What does it take to make a photograph tender? 

To be tender is to be susceptible. To be vulnerable to touch. To be soft. To be able to be hurt. When we are tender we are exposed. We are open. We are influence-able. Perhaps to make photographs with tenderness is to allow the image to work upon the maker in the moment it’s made, even as it works upon the subject and the audience. Perhaps to make photographs with tenderness is to allow yourself to be changed by the image. 

We can’t deny the ways in which photography has been and continues to be used as a tool of misrepresentation, imperialism, colonization, and racism. How can we acknowledge the violence that photography so often exerts, and still use it to make something tender? Can any technology which is by definition a machine-made, standardized, dehumanized touch, be tender? 

If photography has historically created a record of the world that is responsible for the misrepresentation, damage and even extinction of the populations it has recorded, can a tender photograph be the start to making amends for the errors of the present and past? Can a tender photograph create pathways for healing in the communities it has hurt the most? 

Can a tender photograph be the most revolutionary and political photograph that we can make and witness? 

Like tenderness, love is complicated as both a feeling and a concept. Love is active, a vulnerable experience, and yet it also holds people and institutions accountable. Love is where power is negotiated. Love moves us to fight back, to stand up for ourselves and for the values we believe in.

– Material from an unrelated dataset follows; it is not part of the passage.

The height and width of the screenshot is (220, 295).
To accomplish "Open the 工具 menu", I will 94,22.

A tender photograph might be a loving photograph. It might be an image that understands the politics of seeing and being seen. It owns the medium’s responsibility for shaping the way we see our humanity and our world. 

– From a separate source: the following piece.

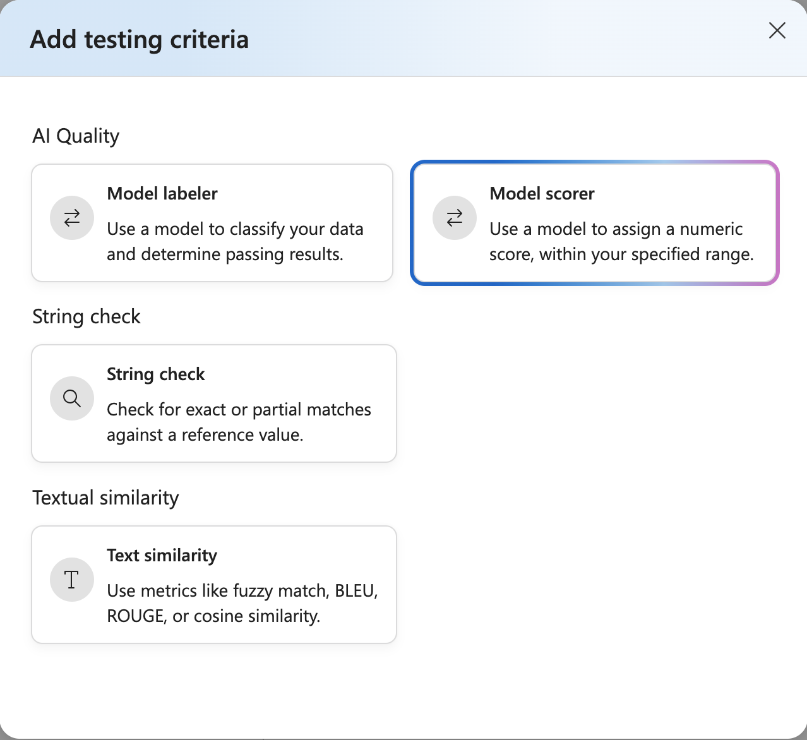
Task: Click the magnifying glass icon for String check
Action: tap(72, 398)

A tender photograph provides the space for compassionate looking, especially toward those that the camera has historically denied complexity. It creates counter narratives; new ways of seeing; new records of a world where more people have the power to document their own stories.

A tender photograph confronts history. Sometimes, it holds things back. It fights the objectifying and dehumanizing nature of photography. It negotiates and sometimes negates, and denies the viewer access to some bodies, to some spaces. 

A tender photograph can complicate and challenge. It can be demanding; hard to digest. It can push back against our preconceived ideas, our unchecked biases and our insecurities. 

A tender photograph might not be accessible to everybody. It is sometimes an inside joke or a story that only those in a particular community can interpret and enjoy. It acknowledges that some connections are intimate, and while intimacy itself is universal, each intimate relationship is unique and therefore not universally available.  

A tender photograph creates faith. It imagines an alternative, tender future in the present. It makes us believers that a more loving, tender, and just world record can be built one image at a time.  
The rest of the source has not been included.